Understanding mechanisms of JAK1 inhibition on synovial fibroblasts using combinatorial approaches of bulk and single cell RNAseq analyses.

Abstract

The aim of these studies was to characterise the molecular effects of a tool JAK1 inhibitor on cultured primary fibroblast-like synoviocytes (FLS) from patients with rheumatoid arthritis (RA) through both total and individual cell analysis. RA-FLS cultures from 6 (Bulk RNA-seq) or 4 (ScRNA-seq) donors were pre-treated with various concentrations (100 nM and 1μM) of ABT-317 with/without exposure to 25% SEB-conditioned PBMC medium to mimic the RA inflammatory milieu.

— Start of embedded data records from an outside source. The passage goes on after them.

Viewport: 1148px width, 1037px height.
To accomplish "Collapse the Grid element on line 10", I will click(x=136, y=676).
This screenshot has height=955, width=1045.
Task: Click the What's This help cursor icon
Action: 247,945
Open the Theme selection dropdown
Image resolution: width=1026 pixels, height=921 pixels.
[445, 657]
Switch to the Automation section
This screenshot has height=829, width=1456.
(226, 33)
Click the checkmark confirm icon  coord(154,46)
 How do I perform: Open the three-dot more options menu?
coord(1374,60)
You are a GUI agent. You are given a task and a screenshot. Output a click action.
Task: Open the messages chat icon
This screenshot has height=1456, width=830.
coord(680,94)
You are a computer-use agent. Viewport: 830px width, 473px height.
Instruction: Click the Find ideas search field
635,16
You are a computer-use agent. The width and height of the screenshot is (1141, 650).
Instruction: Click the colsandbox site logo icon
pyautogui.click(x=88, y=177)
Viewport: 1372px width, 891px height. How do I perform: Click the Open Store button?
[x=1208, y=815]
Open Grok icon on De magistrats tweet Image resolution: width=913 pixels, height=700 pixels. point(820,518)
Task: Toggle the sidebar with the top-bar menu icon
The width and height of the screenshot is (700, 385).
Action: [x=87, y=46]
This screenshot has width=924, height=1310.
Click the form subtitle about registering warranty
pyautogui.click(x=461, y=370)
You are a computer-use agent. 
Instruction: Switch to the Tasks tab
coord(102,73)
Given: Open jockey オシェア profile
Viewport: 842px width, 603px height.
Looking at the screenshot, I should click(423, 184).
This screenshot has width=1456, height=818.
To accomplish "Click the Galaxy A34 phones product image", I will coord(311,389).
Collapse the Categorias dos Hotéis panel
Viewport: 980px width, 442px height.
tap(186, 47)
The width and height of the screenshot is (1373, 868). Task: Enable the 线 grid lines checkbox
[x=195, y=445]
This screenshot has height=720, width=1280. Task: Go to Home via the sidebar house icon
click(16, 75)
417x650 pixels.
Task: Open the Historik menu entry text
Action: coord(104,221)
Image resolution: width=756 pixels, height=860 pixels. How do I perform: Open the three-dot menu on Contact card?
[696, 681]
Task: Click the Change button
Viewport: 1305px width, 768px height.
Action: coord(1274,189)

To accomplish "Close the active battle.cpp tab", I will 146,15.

Cells were subjected to both bulk RNA-seq (36 libraries) and single cell RNA-seq (scRNA-seq; 24 libraries) to identify biological processes impacted by CM and ABT-317 treatments. In our bulk RNA-seq analysis, a total of 2,605 differentially expressed genes (DEGs) were identified between CM-stimulation and unstimulated groups, while 1,122 DEGs were found between ABT-317 1μM and DMSO in CM-stimulated groups using thresholds of log2 (fold change) ≥ |0.58| and FDR ≤ 10%. Both bulk and single cell mRNA analysis of RA-FLS treated with a combination of CM and ABT-317 demonstrated the expected changes in inflammatory pathways such as interferon and IL-6 signalling. However, other non-inflammation associated pathways were also altered by ABT-317. In addition, the single cell analysis highlighted that FLS segregate into distinctive clusters upon combination CM and ABT-317 treatment, suggesting JAK inhibition can drive RA-FLS into multiple heterogenous cell populations. Interestingly, one of the unique RA-FLS clusters that emerged from the CM and ABT-317 treatment showed matrix metalloproteinase-3 (MMP3)high expression as well as several gene signatures that are not found in any other ABT-317 derived clusters. JAK inhibition with ABT-317 is effective at globally inhibiting CM-induced pro- and non-inflammatory pathways in FLS cultures, but also results in several distinct fibroblast populations with unique gene-associated pathways. This study advances the molecular understanding of JAK1 inhibitor effects on fibroblasts that may contribute to clinical efficacy.